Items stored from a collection

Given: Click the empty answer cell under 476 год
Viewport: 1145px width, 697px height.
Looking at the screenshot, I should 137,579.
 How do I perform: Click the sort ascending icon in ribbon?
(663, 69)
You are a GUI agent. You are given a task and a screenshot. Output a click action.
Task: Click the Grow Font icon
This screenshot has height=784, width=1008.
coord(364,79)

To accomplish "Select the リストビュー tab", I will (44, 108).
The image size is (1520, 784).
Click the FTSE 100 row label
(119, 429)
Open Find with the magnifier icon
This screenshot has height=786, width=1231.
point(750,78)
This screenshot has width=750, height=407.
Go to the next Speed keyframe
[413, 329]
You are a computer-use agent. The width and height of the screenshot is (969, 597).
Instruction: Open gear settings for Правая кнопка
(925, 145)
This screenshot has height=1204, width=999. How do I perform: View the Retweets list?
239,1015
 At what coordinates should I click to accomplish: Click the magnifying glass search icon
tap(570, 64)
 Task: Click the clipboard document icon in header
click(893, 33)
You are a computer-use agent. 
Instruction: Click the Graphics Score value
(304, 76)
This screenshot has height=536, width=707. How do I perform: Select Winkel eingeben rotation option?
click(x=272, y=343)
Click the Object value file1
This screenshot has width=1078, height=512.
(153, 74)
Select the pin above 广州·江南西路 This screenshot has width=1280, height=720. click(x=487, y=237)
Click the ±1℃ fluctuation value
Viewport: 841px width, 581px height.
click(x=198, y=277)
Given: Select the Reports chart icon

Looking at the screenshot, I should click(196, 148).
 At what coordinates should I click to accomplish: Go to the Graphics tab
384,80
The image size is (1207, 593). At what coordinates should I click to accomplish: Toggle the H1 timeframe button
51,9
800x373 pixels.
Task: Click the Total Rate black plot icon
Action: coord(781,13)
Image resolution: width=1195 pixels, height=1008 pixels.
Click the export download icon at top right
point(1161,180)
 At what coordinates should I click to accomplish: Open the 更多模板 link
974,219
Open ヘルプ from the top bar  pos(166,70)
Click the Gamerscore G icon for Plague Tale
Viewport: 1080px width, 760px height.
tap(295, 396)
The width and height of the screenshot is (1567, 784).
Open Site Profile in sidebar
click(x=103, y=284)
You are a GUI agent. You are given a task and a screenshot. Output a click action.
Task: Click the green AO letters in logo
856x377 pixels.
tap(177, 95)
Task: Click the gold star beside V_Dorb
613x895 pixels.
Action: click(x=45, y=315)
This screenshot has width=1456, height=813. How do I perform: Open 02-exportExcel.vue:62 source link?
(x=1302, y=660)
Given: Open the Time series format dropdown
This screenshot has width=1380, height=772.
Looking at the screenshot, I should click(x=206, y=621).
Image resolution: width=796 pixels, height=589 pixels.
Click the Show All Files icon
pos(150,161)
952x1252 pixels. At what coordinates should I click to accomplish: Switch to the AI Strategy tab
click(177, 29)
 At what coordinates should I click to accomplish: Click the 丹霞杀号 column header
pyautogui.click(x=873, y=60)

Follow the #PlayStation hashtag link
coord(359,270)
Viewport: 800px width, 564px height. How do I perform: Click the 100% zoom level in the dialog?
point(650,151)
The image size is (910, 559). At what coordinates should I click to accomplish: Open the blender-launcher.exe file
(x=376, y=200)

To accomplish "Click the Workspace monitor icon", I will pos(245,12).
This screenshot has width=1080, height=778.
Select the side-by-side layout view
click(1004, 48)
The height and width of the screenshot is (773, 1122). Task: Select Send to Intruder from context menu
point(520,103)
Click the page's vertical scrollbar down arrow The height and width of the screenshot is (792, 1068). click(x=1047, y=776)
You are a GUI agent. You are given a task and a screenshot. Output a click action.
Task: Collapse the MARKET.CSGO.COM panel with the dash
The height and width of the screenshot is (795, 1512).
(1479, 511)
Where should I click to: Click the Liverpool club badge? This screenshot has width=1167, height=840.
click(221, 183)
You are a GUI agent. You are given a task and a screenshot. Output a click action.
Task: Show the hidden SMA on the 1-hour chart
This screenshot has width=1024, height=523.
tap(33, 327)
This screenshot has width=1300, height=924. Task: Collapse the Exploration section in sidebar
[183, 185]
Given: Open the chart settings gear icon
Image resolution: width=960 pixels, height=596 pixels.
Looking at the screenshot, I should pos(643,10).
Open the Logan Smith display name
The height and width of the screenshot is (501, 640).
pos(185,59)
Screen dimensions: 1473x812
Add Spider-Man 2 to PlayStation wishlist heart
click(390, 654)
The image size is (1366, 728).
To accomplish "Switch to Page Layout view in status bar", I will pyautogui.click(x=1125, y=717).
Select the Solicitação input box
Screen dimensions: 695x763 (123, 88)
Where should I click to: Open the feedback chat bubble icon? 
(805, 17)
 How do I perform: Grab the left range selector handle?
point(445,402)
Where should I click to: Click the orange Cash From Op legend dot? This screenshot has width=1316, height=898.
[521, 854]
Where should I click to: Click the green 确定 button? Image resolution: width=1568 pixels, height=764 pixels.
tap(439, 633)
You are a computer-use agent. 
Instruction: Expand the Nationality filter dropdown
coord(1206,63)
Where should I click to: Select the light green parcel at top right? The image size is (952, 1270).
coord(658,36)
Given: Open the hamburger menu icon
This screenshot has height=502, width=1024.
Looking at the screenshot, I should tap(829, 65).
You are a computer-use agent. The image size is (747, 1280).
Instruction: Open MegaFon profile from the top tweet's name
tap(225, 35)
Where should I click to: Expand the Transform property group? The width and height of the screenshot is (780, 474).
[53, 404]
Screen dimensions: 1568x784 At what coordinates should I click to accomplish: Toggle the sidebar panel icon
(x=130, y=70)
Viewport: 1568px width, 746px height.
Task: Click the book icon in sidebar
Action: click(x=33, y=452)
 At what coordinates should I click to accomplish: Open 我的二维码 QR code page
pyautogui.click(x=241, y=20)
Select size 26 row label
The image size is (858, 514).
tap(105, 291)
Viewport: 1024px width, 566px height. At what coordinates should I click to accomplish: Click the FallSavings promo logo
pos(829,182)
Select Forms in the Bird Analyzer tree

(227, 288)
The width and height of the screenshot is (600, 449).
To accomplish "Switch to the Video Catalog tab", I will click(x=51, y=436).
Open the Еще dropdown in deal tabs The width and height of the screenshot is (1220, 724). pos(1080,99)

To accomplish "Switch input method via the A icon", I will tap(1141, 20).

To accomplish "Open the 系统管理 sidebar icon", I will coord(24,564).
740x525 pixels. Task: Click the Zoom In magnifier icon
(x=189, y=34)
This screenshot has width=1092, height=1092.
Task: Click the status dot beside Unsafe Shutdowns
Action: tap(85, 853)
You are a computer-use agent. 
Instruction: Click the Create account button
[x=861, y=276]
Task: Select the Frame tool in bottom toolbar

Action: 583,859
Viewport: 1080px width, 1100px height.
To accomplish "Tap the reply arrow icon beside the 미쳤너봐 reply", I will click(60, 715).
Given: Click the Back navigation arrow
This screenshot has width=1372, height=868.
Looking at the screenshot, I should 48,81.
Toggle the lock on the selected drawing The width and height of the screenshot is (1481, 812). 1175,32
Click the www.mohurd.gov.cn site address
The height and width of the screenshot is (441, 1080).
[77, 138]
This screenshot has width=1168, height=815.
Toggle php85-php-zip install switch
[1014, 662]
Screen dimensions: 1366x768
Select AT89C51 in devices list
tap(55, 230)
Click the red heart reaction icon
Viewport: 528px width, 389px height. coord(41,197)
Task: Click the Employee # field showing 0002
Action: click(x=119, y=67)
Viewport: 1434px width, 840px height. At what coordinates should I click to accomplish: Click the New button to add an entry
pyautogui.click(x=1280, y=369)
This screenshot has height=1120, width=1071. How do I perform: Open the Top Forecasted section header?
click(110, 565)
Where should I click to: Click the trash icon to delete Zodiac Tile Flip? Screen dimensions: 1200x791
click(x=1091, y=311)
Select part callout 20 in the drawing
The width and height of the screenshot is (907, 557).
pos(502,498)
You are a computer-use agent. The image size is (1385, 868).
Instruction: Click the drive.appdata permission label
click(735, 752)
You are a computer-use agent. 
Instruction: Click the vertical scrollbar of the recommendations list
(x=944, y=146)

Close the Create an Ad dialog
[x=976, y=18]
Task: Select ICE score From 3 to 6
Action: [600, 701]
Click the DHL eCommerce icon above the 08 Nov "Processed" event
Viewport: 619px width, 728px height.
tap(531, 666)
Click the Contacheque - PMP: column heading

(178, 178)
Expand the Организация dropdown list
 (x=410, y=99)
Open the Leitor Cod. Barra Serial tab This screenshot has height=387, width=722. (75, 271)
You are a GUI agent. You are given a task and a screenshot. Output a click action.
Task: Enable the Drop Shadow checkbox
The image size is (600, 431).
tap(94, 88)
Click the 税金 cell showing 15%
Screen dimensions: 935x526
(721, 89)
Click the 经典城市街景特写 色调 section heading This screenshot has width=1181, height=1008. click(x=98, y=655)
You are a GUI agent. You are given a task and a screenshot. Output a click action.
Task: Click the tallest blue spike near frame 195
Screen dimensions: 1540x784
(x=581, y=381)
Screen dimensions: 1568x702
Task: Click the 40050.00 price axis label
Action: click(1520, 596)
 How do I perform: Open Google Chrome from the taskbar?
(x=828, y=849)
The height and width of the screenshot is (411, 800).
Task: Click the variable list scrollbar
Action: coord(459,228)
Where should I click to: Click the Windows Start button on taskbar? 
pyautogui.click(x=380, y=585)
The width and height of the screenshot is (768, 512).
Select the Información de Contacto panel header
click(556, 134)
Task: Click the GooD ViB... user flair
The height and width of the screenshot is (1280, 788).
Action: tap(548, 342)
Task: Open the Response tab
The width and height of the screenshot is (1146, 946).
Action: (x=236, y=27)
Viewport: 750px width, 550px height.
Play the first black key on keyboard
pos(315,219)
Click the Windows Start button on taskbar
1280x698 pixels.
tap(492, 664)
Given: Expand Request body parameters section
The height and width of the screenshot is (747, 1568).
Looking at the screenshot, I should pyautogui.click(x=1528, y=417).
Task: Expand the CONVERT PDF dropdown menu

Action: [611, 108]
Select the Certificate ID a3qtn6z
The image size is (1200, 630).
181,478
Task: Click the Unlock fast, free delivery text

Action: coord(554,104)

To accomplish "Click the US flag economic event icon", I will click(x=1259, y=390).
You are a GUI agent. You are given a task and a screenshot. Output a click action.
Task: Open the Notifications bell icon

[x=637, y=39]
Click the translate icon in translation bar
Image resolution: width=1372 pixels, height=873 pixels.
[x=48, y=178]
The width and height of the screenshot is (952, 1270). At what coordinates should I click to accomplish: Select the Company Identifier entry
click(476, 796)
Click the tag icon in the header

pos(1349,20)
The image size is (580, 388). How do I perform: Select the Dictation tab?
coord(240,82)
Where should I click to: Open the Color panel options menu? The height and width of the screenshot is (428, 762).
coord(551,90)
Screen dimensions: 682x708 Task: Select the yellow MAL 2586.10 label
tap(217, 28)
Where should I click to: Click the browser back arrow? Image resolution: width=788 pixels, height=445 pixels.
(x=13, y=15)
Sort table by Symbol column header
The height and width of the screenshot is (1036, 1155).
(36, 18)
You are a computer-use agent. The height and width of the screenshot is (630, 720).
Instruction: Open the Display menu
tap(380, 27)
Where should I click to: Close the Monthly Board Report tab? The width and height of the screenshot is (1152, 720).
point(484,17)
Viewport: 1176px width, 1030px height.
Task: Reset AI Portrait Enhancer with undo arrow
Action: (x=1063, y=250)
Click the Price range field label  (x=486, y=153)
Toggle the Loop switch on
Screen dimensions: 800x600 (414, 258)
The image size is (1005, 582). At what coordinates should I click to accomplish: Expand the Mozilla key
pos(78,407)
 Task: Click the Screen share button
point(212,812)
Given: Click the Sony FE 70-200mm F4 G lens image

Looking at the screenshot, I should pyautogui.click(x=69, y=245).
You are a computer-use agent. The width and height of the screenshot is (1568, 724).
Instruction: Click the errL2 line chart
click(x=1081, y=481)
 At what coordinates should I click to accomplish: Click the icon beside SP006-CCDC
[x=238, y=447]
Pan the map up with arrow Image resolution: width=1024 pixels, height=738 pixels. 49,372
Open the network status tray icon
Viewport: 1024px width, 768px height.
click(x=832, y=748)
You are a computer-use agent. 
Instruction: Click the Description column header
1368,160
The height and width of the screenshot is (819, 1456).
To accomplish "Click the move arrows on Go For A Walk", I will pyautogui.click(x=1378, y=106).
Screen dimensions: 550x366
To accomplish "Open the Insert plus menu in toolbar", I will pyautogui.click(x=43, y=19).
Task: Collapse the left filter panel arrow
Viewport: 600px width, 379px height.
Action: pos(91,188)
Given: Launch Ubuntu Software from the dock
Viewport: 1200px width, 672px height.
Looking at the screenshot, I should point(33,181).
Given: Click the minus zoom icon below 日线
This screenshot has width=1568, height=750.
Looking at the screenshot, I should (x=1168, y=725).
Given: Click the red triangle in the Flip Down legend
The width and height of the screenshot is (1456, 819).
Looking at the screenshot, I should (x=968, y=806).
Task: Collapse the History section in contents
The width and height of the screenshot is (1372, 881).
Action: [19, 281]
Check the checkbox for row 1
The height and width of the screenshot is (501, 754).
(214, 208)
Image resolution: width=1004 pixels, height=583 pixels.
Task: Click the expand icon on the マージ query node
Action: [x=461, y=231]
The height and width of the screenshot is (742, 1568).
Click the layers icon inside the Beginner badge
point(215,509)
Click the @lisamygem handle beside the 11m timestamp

* Goal:
Rewrite the items starting at the line containing "Where should I click to: Close" and ending at the line containing "Click the Price", substituting "Quarterly" for "Monthly" and leaving everything else unchanged. Give only those lines.

* The result:
Where should I click to: Close the Quarterly Board Report tab? The width and height of the screenshot is (1152, 720).
point(484,17)
Viewport: 1176px width, 1030px height.
Task: Reset AI Portrait Enhancer with undo arrow
Action: (x=1063, y=250)
Click the Price range field label  (x=486, y=153)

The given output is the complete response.